That being the case, judgments dealing with the entrenchment of a
similar freedom in the interim and final Constitutions of the
Republic of South Africa are of some relevance to the interpretation
of Article 21(1)(j). In S v Lawrence; S v Negal; S v Solberg,
1997 (4) SA 1176 (CC) at par [34] Chaskalson P summarised the South
African Constitutional Court’s understanding of that freedom
protected under s. 26 of the Interim Constitution:
“On this approach to the interpretation of s 26 the right to engage
in economic activity and to pursue a livelihood anywhere in the
national territory would entail a right to do so freely with others.
Implicit in this is that the participation should be in accordance
with law. Thus nobody can claim that s 26 gives him or her the right
to deal in stolen property or in harmful drugs or to break the law in
any other way.”
It is against
Namibian law to keep a brothel. Unless the law is unconstitutional
for another reason, it cannot be unconstitutional on account of
Article 21(1)(j) simply because the business of “keeping a brothel”

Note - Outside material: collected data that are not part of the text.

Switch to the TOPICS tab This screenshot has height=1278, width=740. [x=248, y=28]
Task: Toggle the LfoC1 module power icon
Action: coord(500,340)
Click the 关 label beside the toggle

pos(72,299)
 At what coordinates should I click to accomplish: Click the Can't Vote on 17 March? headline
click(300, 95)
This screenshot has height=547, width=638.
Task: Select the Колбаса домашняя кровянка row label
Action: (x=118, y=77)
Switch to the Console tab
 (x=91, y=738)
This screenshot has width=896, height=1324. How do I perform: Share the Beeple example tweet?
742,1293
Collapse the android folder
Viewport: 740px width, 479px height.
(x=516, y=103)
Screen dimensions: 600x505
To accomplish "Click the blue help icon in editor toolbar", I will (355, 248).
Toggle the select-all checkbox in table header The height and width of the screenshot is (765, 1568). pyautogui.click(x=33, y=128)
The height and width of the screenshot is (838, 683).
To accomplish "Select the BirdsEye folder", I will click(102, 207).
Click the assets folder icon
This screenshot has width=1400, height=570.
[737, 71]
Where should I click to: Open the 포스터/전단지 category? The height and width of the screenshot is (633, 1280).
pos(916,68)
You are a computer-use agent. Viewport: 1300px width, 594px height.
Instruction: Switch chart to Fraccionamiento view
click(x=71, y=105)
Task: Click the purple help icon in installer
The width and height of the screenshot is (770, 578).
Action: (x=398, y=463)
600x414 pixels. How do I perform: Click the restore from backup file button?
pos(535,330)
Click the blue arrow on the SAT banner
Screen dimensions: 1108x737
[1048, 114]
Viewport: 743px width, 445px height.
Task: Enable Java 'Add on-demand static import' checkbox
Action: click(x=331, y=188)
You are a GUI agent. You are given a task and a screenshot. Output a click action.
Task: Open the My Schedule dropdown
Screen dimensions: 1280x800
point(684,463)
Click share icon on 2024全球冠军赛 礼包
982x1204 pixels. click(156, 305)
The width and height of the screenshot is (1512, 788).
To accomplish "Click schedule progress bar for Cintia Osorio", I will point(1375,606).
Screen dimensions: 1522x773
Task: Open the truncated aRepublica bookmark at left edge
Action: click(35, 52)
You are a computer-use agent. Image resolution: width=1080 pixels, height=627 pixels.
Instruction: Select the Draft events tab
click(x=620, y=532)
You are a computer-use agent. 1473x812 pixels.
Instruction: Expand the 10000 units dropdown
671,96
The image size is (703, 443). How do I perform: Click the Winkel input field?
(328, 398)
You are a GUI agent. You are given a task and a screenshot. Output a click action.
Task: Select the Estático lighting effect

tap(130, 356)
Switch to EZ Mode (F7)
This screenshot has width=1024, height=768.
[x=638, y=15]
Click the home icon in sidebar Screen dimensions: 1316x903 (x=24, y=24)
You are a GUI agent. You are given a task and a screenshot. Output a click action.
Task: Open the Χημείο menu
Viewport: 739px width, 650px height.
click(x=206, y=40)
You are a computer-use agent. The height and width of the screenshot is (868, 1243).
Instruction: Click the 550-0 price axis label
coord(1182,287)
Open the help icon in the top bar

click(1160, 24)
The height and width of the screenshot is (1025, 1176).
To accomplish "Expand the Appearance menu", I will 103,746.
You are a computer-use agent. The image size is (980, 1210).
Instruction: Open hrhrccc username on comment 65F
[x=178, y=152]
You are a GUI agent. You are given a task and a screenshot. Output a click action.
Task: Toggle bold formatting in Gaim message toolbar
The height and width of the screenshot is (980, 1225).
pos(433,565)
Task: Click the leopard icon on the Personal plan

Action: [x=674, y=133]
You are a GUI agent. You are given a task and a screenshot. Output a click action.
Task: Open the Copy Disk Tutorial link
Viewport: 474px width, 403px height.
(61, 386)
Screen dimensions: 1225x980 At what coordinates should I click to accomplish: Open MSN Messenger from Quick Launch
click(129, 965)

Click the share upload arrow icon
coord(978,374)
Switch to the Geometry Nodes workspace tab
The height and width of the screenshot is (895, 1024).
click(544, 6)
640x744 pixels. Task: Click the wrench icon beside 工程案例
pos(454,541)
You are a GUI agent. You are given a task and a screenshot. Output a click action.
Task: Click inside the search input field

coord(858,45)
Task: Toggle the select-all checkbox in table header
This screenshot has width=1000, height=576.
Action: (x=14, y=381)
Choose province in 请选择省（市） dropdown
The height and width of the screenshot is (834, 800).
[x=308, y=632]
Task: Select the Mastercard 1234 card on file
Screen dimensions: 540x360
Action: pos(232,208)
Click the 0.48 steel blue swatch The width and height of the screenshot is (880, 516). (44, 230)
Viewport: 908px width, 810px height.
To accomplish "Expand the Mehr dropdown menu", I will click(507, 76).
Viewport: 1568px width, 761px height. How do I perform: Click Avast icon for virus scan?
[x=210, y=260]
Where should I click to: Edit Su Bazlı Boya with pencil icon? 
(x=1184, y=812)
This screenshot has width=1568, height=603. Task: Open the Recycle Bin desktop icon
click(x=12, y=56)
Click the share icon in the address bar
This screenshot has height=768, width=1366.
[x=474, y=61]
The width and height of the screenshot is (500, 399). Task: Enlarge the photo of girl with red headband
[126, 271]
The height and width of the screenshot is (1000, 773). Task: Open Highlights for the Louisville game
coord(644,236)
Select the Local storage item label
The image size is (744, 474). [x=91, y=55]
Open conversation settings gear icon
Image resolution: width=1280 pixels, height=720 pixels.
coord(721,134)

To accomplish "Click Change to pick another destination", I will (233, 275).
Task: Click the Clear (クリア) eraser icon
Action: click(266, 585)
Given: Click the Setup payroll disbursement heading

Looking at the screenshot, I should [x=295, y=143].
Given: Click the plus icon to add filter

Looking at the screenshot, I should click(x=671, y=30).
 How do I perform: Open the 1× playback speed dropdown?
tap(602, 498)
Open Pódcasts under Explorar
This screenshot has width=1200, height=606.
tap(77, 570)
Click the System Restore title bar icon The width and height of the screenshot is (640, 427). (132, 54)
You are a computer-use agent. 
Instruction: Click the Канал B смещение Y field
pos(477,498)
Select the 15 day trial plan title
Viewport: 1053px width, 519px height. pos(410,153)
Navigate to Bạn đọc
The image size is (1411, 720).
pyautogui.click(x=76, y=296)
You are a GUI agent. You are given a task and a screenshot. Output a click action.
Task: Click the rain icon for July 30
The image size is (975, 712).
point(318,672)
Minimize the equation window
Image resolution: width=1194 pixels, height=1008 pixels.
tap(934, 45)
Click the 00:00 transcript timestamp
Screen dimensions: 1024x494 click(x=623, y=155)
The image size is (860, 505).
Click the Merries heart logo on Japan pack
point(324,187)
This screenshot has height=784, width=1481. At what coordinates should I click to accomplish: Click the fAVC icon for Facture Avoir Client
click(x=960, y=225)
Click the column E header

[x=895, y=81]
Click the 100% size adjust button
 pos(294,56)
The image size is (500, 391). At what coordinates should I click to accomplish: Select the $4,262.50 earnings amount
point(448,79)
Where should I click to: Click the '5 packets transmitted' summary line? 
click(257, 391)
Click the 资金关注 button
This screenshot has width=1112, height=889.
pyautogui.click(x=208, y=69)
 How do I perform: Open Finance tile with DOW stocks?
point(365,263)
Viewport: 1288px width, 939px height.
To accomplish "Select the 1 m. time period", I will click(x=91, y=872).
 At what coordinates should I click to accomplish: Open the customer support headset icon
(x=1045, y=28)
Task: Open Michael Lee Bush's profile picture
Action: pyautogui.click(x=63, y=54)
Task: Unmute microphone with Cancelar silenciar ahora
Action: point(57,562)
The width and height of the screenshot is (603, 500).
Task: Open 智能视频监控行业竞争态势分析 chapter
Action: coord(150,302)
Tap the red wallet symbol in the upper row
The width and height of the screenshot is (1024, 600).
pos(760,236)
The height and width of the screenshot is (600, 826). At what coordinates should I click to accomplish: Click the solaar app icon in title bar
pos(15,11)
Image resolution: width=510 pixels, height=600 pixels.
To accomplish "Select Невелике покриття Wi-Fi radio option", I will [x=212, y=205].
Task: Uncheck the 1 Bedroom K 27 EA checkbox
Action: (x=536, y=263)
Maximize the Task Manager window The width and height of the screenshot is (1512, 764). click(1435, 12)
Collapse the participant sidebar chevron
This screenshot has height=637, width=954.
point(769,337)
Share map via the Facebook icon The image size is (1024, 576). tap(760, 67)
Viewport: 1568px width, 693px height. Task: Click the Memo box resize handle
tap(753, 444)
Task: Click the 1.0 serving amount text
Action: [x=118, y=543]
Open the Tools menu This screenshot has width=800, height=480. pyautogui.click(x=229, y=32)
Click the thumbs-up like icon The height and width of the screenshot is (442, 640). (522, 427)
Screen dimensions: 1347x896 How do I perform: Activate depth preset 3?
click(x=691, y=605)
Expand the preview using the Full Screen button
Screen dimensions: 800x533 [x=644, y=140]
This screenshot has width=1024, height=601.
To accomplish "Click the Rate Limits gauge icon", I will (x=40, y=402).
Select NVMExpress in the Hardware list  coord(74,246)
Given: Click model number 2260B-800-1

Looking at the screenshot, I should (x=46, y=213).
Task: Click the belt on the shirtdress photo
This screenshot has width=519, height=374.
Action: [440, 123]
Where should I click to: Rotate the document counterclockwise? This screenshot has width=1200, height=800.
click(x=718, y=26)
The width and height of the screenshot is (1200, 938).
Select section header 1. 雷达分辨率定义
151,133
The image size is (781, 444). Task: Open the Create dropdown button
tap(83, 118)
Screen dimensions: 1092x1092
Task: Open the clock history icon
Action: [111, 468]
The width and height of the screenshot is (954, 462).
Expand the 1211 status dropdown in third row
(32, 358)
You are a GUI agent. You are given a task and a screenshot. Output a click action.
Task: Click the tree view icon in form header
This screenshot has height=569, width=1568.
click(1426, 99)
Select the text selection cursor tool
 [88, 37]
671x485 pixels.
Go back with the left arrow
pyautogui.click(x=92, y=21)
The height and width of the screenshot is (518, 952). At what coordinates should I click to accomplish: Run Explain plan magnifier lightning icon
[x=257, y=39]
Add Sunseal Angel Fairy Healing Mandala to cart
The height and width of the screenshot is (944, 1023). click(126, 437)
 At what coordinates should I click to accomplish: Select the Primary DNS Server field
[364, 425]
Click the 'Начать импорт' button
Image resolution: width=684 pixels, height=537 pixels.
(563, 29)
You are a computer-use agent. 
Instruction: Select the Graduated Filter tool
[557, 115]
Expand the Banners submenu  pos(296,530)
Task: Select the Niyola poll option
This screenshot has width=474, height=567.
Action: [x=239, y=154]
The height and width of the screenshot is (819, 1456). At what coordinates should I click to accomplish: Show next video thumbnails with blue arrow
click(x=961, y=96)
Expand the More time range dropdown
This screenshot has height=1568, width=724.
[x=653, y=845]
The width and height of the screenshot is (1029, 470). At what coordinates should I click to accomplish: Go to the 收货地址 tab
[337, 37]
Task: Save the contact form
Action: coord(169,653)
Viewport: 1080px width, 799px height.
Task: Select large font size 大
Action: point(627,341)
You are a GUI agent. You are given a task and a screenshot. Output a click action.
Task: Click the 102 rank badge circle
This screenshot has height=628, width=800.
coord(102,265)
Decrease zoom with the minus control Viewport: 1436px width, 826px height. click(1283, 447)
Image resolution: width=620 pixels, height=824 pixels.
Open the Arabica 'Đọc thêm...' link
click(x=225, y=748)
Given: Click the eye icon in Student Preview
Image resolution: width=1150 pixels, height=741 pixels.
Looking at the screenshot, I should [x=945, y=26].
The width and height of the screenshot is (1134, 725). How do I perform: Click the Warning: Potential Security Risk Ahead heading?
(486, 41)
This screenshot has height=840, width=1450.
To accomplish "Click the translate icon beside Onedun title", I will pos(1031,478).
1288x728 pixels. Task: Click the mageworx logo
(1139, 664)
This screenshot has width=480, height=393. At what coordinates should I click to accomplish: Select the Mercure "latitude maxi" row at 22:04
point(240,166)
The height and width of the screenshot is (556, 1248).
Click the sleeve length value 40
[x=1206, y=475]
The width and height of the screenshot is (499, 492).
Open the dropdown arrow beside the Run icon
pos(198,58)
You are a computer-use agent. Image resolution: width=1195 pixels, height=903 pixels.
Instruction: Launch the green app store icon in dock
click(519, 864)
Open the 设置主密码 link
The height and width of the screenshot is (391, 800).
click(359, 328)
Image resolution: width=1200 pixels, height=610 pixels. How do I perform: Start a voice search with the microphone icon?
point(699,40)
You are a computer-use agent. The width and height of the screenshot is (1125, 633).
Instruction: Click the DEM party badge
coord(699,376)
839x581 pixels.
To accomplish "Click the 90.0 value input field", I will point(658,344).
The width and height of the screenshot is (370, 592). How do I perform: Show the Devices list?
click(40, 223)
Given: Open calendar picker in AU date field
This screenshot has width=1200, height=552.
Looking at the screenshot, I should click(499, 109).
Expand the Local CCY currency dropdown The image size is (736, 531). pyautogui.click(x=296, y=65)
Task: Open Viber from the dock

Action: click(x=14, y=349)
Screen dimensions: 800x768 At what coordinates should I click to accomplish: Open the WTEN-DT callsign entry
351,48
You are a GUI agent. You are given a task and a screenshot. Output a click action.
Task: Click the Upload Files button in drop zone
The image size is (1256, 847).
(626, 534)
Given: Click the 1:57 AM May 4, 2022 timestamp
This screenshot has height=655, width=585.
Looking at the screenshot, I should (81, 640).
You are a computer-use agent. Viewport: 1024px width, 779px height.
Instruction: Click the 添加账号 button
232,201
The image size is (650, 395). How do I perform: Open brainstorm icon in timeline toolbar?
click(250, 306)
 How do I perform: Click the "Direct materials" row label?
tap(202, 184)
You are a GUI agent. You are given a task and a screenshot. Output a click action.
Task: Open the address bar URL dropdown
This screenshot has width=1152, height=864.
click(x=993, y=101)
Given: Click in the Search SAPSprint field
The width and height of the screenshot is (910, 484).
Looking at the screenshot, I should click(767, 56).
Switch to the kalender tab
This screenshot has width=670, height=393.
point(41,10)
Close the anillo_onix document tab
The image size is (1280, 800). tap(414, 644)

is not included in the menu of lawful business options available to
the applicants.
But even if I
accept that the manner in which prostitution is regulated and
restricted by the Act de facto diminishes the right protected
under Article 21(1)(j), it is by no means the end of the enquiry. In
terms of Article 21(2) of the Constitution, Parliament has the right
to limit the exercise of that freedom by law “in so far as such law
imposes reasonable restrictions on the exercise of the rights and
freedoms conferred by the said Sub-Article, which are necessary in a
democratic society and are required in the interests of the
sovereignty and integrity of Namibia, national security, public
order, decency or morality, or in relation to contempt of court,
defamation or incitement to an offence.”
Summarising the
Supreme Court’s interpretation and application of Article 21 (2) in
Kauesa v Minister of Home Affairs and Others, 1995 NR 175
(SC); 1996 (4) SA 965 (NmS), this Court said in Fantasy
Enterprises CC t/a Hustler The Shop v Minister of Home Affairs and
Another; Nasilowski and Others v Minister of Justice and Others,
1998 NR 97 (HC) at 101H-102D:
“Based on the analysis of Article 21(2) by Dumbhutshena J in the
Kauesa case, I am satisfied that any legislative provision
which derogates from a person’s right to freedom of speech and
expression guaranteed in Article 21(1)(a) will, if challenged in a
competent court, only be allowed to stand: (a) if that law imposes a
reasonable restriction on the exercise of that freedom; (b) if that
restriction is necessary in a democratic society and (c) if that
restriction is required in the interests of the sovereignty and
integrity of Namibia, national security, public order, decency or
morality or required in relation to contempt of court, defamation or
incitement to an offence (Kauesa p. 976B-C). Moreover, the
“clawback” provisions of Article 21(2) are to be restrictively
interpreted “to ensure that the exceptions are not unnecessarily
used to suppress the right to freedom guaranteed in Article 21(1)(a)”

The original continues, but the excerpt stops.